(Smart) Phone, Don’t Kill My Vibe.
Pulitzer Prize winning American rapper and songwriter Kendrick Lamar has entered the tech space with a collaboration on the pgLang Light Phone 2, a limited edition mobile phone developed through Dave Free’s company and the technology company Light.
It is marketed as “just a phone”, and a less distracting alternative to other modern designs – part of the trend that sees more mainstream support for “dumb phones”, which are less smart and more practical devices.
The minimalistic phone has no web browser. You can call, text and set an alarm. You can also use add-on tools that include a music player, notes, a calculator, directions, and a "language" tool that acts as a magic 8-ball. Users are invited to ask the pared-down phone a question and shake it to find out an answer.

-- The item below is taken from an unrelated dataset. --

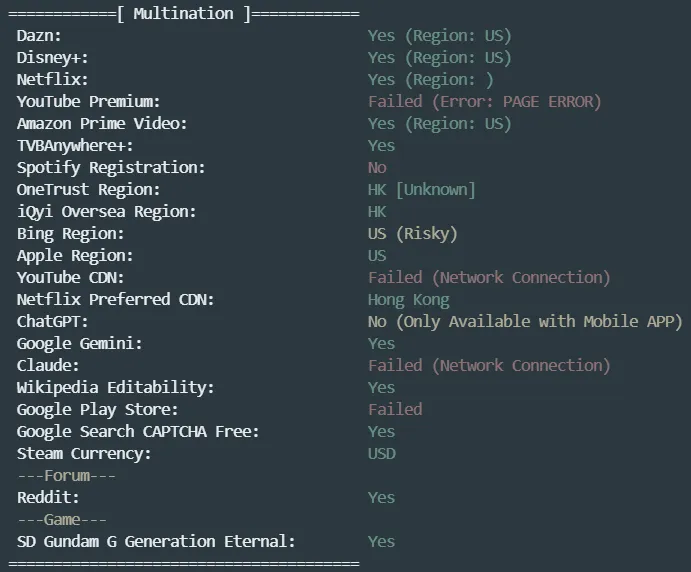Click the SD Gundam G Generation Eternal label
Image resolution: width=691 pixels, height=572 pixels.
[x=156, y=541]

The sleek new device, released last week, sold out in a matter of minutes. Hardly surprising considering the 36-year-old rapper’s clout, and the fact that the phones were restricted to just 250 models.
Light phones offer minimalistic experiences without apps or colour, with the intention to see people more present in real life and less dependent on their devices. It is in line with the ethos of the Light brand, which describes itself as “an alternative to the tech monopolies that are fighting more and more aggressively for our time and attention”.
“Dumb Phones” have been particularly popular with Gen-Zers and millennials, who are dumping their smartphones for less complex (and much, much cheaper) options. Indeed, the growing trend of people returning to simpler, more classic phones is something of a retro revolution and a refreshing alternative to the dangers of doomscrolling.
As ExplodingTopics reports, globally, people average 6 hours 58 minutes of screen time per day, an increase of nearly 50 minutes per day since 2013. And as if that wasn't alarming enough, a study conducted last year by the Lorestan University of Medical Sciences concluded that excessive smartphone use is strongly correlated with increased anxiety and stress levels, especially among students.
Rediscovering the pleasures of the offline world also harks back to a sentiment of nostalgia for aging millennials, a trip down memory lane that Gen-Zers, the generation that grew up in front of the screens, appears to be fascinated by. For them, the offline past becomes reminiscent of a time when life seemed simpler and more carefree.
Last year, HMD Global, the maker of Nokia phones, reported that tens of thousands of its flip and slide phones were sold every month.
"We see that the market for flip phones is up 5 per cent," Lars Silberbauer, chief marketing officer of Nokia Phones and HMD Global, told Euronews. "We've doubled our market share in the last year of flip phones, which is quite important for us. And we see that is now picking up in Europe."
Silberbauer added: "I think the trend is really [about] people taking control of their own lives, of their own digital lives."